▸ Stated task: How would you lay out every line of the listing below as a Markdown table with columns named Num and Content, giving each row a line number and the line itself and leaving out blank lines?

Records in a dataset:
------------------------------------------------
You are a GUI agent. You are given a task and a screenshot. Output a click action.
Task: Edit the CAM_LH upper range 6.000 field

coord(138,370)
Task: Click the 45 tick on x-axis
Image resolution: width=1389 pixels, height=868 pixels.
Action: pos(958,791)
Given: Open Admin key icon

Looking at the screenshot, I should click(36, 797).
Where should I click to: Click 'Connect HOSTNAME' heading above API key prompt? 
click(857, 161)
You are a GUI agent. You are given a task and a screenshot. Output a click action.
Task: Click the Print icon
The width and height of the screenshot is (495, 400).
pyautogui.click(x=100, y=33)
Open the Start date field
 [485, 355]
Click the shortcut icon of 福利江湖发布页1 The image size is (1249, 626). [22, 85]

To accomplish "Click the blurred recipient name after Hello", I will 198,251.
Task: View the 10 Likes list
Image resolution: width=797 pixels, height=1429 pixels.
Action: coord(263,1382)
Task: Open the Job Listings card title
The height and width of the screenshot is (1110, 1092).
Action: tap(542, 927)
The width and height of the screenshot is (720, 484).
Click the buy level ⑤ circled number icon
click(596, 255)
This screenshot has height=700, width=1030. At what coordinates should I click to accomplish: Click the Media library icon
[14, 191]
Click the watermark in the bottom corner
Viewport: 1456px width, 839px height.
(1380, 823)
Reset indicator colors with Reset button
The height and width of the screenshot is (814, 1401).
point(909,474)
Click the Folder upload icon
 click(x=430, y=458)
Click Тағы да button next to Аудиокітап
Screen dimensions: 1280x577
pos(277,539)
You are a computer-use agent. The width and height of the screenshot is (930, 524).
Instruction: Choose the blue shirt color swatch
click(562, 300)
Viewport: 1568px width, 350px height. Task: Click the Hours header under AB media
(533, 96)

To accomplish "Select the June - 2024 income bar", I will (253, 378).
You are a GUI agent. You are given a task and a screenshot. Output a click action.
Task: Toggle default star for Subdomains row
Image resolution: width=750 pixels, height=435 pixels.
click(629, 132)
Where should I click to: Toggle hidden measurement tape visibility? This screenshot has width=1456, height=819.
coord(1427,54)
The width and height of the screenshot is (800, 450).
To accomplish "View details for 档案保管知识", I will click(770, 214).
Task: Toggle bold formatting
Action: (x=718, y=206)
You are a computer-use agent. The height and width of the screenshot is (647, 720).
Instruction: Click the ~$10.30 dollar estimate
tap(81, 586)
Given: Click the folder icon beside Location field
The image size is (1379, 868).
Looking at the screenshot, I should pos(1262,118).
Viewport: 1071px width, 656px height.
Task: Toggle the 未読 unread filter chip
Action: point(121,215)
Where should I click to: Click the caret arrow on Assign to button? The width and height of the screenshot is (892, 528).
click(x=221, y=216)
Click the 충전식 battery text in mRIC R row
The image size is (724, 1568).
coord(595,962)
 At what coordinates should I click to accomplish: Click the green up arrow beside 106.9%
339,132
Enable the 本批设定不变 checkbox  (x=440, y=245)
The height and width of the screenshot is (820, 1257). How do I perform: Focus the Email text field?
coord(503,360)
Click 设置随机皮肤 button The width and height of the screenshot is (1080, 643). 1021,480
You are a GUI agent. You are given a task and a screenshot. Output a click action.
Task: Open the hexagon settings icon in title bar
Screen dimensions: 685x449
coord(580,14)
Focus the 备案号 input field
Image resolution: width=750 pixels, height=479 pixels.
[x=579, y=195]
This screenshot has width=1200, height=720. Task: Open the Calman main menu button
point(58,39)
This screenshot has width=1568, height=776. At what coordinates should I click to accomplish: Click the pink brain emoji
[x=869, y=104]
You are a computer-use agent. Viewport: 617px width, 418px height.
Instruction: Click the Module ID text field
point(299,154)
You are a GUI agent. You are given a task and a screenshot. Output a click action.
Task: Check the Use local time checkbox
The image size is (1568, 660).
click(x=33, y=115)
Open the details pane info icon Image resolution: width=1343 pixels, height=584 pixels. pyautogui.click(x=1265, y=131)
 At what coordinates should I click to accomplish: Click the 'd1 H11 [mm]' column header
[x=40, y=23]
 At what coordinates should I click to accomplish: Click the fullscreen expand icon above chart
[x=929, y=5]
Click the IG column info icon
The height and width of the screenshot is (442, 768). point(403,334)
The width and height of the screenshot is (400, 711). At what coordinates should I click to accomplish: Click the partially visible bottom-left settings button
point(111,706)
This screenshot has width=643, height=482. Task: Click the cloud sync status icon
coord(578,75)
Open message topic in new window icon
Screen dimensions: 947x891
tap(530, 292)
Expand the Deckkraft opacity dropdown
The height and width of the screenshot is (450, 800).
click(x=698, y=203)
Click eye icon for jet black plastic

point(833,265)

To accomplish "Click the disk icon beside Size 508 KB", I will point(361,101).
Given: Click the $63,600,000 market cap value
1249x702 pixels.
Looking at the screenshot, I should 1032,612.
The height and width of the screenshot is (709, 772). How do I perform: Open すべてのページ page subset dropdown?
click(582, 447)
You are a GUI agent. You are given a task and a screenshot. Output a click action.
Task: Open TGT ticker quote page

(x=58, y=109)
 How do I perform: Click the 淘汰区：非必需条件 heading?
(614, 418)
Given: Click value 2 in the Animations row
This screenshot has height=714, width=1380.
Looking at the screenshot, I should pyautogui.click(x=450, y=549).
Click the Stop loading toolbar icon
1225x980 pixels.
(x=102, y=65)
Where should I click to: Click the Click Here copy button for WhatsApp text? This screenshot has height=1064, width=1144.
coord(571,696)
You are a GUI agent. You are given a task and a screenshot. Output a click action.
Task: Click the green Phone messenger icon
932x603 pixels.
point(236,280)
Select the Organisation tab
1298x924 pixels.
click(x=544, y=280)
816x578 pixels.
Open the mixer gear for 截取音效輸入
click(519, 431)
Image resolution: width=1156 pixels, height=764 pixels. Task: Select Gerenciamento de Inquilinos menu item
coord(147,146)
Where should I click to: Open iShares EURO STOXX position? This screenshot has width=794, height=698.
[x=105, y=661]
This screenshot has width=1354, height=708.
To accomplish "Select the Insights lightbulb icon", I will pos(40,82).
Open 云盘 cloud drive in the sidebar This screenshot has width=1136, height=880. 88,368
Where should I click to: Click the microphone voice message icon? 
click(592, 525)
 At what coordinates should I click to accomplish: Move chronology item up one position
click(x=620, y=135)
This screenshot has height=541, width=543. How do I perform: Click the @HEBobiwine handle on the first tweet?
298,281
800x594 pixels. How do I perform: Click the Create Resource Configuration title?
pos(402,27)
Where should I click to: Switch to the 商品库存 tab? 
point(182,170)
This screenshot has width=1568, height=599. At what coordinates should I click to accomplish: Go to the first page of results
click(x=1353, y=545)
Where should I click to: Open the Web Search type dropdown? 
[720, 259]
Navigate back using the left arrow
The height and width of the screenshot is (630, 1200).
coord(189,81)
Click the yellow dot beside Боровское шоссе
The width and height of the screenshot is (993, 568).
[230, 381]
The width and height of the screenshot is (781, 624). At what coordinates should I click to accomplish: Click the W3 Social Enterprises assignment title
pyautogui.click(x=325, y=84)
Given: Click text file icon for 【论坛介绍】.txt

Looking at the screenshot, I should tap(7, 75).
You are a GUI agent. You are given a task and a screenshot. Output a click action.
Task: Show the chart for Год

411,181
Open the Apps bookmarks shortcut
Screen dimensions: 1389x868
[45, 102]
------------------------------------------------
▸ Worked answer:
| Num | Content |
|---|---|
| 1 | You are a GUI agent. You are given a task and a screenshot. Output a click action. |
| 2 | Task: Edit the CAM_LH upper range 6.000 field |
| 3 | coord(138,370) |
| 4 | Task: Click the 45 tick on x-axis |
| 5 | Image resolution: width=1389 pixels, height=868 pixels. |
| 6 | Action: pos(958,791) |
| 7 | Given: Open Admin key icon |
| 8 | Looking at the screenshot, I should click(36, 797). |
| 9 | Where should I click to: Click 'Connect HOSTNAME' heading above API key prompt?  |
| 10 | click(857, 161) |
| 11 | You are a GUI agent. You are given a task and a screenshot. Output a click action. |
| 12 | Task: Click the Print icon |
| 13 | The width and height of the screenshot is (495, 400). |
| 14 | pyautogui.click(x=100, y=33) |
| 15 | Open the Start date field |
| 16 |  [485, 355] |
| 17 | Click the shortcut icon of 福利江湖发布页1 The image size is (1249, 626). [22, 85] |
| 18 | To accomplish "Click the blurred recipient name after Hello", I will 198,251. |
| 19 | Task: View the 10 Likes list |
| 20 | Image resolution: width=797 pixels, height=1429 pixels. |
| 21 | Action: coord(263,1382) |
| 22 | Task: Open the Job Listings card title |
| 23 | The height and width of the screenshot is (1110, 1092). |
| 24 | Action: tap(542, 927) |
| 25 | The width and height of the screenshot is (720, 484). |
| 26 | Click the buy level ⑤ circled number icon |
| 27 | click(596, 255) |
| 28 | This screenshot has height=700, width=1030. At what coordinates should I click to accomplish: Click the Media library icon |
| 29 | [14, 191] |
| 30 | Click the watermark in the bottom corner |
| 31 | Viewport: 1456px width, 839px height. |
| 32 | (1380, 823) |
| 33 | Reset indicator colors with Reset button |
| 34 | The height and width of the screenshot is (814, 1401). |
| 35 | point(909,474) |
| 36 | Click the Folder upload icon |
| 37 |  click(x=430, y=458) |
| 38 | Click Тағы да button next to Аудиокітап |
| 39 | Screen dimensions: 1280x577 |
| 40 | pos(277,539) |
| 41 | You are a computer-use agent. The width and height of the screenshot is (930, 524). |
| 42 | Instruction: Choose the blue shirt color swatch |
| 43 | click(562, 300) |
| 44 | Viewport: 1568px width, 350px height. Task: Click the Hours header under AB media |
| 45 | (533, 96) |
| 46 | To accomplish "Select the June - 2024 income bar", I will (253, 378). |
| 47 | You are a GUI agent. You are given a task and a screenshot. Output a click action. |
| 48 | Task: Toggle default star for Subdomains row |
| 49 | Image resolution: width=750 pixels, height=435 pixels. |
| 50 | click(629, 132) |
| 51 | Where should I click to: Toggle hidden measurement tape visibility? This screenshot has width=1456, height=819. |
| 52 | coord(1427,54) |
| 53 | The width and height of the screenshot is (800, 450). |
| 54 | To accomplish "View details for 档案保管知识", I will click(770, 214). |
| 55 | Task: Toggle bold formatting |
| 56 | Action: (x=718, y=206) |
| 57 | You are a computer-use agent. The height and width of the screenshot is (647, 720). |
| 58 | Instruction: Click the ~$10.30 dollar estimate |
| 59 | tap(81, 586) |
| 60 | Given: Click the folder icon beside Location field |
| 61 | The image size is (1379, 868). |
| 62 | Looking at the screenshot, I should pos(1262,118). |
| 63 | Viewport: 1071px width, 656px height. |
| 64 | Task: Toggle the 未読 unread filter chip |
| 65 | Action: point(121,215) |
| 66 | Where should I click to: Click the caret arrow on Assign to button? The width and height of the screenshot is (892, 528). |
| 67 | click(x=221, y=216) |
| 68 | Click the 충전식 battery text in mRIC R row |
| 69 | The image size is (724, 1568). |
| 70 | coord(595,962) |
| 71 |  At what coordinates should I click to accomplish: Click the green up arrow beside 106.9% |
| 72 | 339,132 |
| 73 | Enable the 本批设定不变 checkbox  (x=440, y=245) |
| 74 | The height and width of the screenshot is (820, 1257). How do I perform: Focus the Email text field? |
| 75 | coord(503,360) |
| 76 | Click 设置随机皮肤 button The width and height of the screenshot is (1080, 643). 1021,480 |
| 77 | You are a GUI agent. You are given a task and a screenshot. Output a click action. |
| 78 | Task: Open the hexagon settings icon in title bar |
| 79 | Screen dimensions: 685x449 |
| 80 | coord(580,14) |
| 81 | Focus the 备案号 input field |
| 82 | Image resolution: width=750 pixels, height=479 pixels. |
| 83 | [x=579, y=195] |
| 84 | This screenshot has width=1200, height=720. Task: Open the Calman main menu button |
| 85 | point(58,39) |
| 86 | This screenshot has width=1568, height=776. At what coordinates should I click to accomplish: Click the pink brain emoji |
| 87 | [x=869, y=104] |
| 88 | You are a computer-use agent. Viewport: 617px width, 418px height. |
| 89 | Instruction: Click the Module ID text field |
| 90 | point(299,154) |
| 91 | You are a GUI agent. You are given a task and a screenshot. Output a click action. |
| 92 | Task: Check the Use local time checkbox |
| 93 | The image size is (1568, 660). |
| 94 | click(x=33, y=115) |
| 95 | Open the details pane info icon Image resolution: width=1343 pixels, height=584 pixels. pyautogui.click(x=1265, y=131) |
| 96 |  At what coordinates should I click to accomplish: Click the 'd1 H11 [mm]' column header |
| 97 | [x=40, y=23] |
| 98 |  At what coordinates should I click to accomplish: Click the fullscreen expand icon above chart |
| 99 | [x=929, y=5] |
| 100 | Click the IG column info icon |
| 101 | The height and width of the screenshot is (442, 768). point(403,334) |
| 102 | The width and height of the screenshot is (400, 711). At what coordinates should I click to accomplish: Click the partially visible bottom-left settings button |
| 103 | point(111,706) |
| 104 | This screenshot has width=643, height=482. Task: Click the cloud sync status icon |
| 105 | coord(578,75) |
| 106 | Open message topic in new window icon |
| 107 | Screen dimensions: 947x891 |
| 108 | tap(530, 292) |
| 109 | Expand the Deckkraft opacity dropdown |
| 110 | The height and width of the screenshot is (450, 800). |
| 111 | click(x=698, y=203) |
| 112 | Click eye icon for jet black plastic |
| 113 | point(833,265) |
| 114 | To accomplish "Click the disk icon beside Size 508 KB", I will point(361,101). |
| 115 | Given: Click the $63,600,000 market cap value |
| 116 | 1249x702 pixels. |
| 117 | Looking at the screenshot, I should 1032,612. |
| 118 | The height and width of the screenshot is (709, 772). How do I perform: Open すべてのページ page subset dropdown? |
| 119 | click(582, 447) |
| 120 | You are a GUI agent. You are given a task and a screenshot. Output a click action. |
| 121 | Task: Open TGT ticker quote page |
| 122 | (x=58, y=109) |
| 123 |  How do I perform: Click the 淘汰区：非必需条件 heading? |
| 124 | (614, 418) |
| 125 | Given: Click value 2 in the Animations row |
| 126 | This screenshot has height=714, width=1380. |
| 127 | Looking at the screenshot, I should pyautogui.click(x=450, y=549). |
| 128 | Click the Stop loading toolbar icon |
| 129 | 1225x980 pixels. |
| 130 | (x=102, y=65) |
| 131 | Where should I click to: Click the Click Here copy button for WhatsApp text? This screenshot has height=1064, width=1144. |
| 132 | coord(571,696) |
| 133 | You are a GUI agent. You are given a task and a screenshot. Output a click action. |
| 134 | Task: Click the green Phone messenger icon |
| 135 | 932x603 pixels. |
| 136 | point(236,280) |
| 137 | Select the Organisation tab |
| 138 | 1298x924 pixels. |
| 139 | click(x=544, y=280) |
| 140 | 816x578 pixels. |
| 141 | Open the mixer gear for 截取音效輸入 |
| 142 | click(519, 431) |
| 143 | Image resolution: width=1156 pixels, height=764 pixels. Task: Select Gerenciamento de Inquilinos menu item |
| 144 | coord(147,146) |
| 145 | Where should I click to: Open iShares EURO STOXX position? This screenshot has width=794, height=698. |
| 146 | [x=105, y=661] |
| 147 | This screenshot has width=1354, height=708. |
| 148 | To accomplish "Select the Insights lightbulb icon", I will pos(40,82). |
| 149 | Open 云盘 cloud drive in the sidebar This screenshot has width=1136, height=880. 88,368 |
| 150 | Where should I click to: Click the microphone voice message icon?  |
| 151 | click(592, 525) |
| 152 |  At what coordinates should I click to accomplish: Move chronology item up one position |
| 153 | click(x=620, y=135) |
| 154 | This screenshot has height=541, width=543. How do I perform: Click the @HEBobiwine handle on the first tweet? |
| 155 | 298,281 |
| 156 | 800x594 pixels. How do I perform: Click the Create Resource Configuration title? |
| 157 | pos(402,27) |
| 158 | Where should I click to: Switch to the 商品库存 tab?  |
| 159 | point(182,170) |
| 160 | This screenshot has width=1568, height=599. At what coordinates should I click to accomplish: Go to the first page of results |
| 161 | click(x=1353, y=545) |
| 162 | Where should I click to: Open the Web Search type dropdown?  |
| 163 | [720, 259] |
| 164 | Navigate back using the left arrow |
| 165 | The height and width of the screenshot is (630, 1200). |
| 166 | coord(189,81) |
| 167 | Click the yellow dot beside Боровское шоссе |
| 168 | The width and height of the screenshot is (993, 568). |
| 169 | [230, 381] |
| 170 | The width and height of the screenshot is (781, 624). At what coordinates should I click to accomplish: Click the W3 Social Enterprises assignment title |
| 171 | pyautogui.click(x=325, y=84) |
| 172 | Given: Click text file icon for 【论坛介绍】.txt |
| 173 | Looking at the screenshot, I should tap(7, 75). |
| 174 | You are a GUI agent. You are given a task and a screenshot. Output a click action. |
| 175 | Task: Show the chart for Год |
| 176 | 411,181 |
| 177 | Open the Apps bookmarks shortcut |
| 178 | Screen dimensions: 1389x868 |
| 179 | [45, 102] |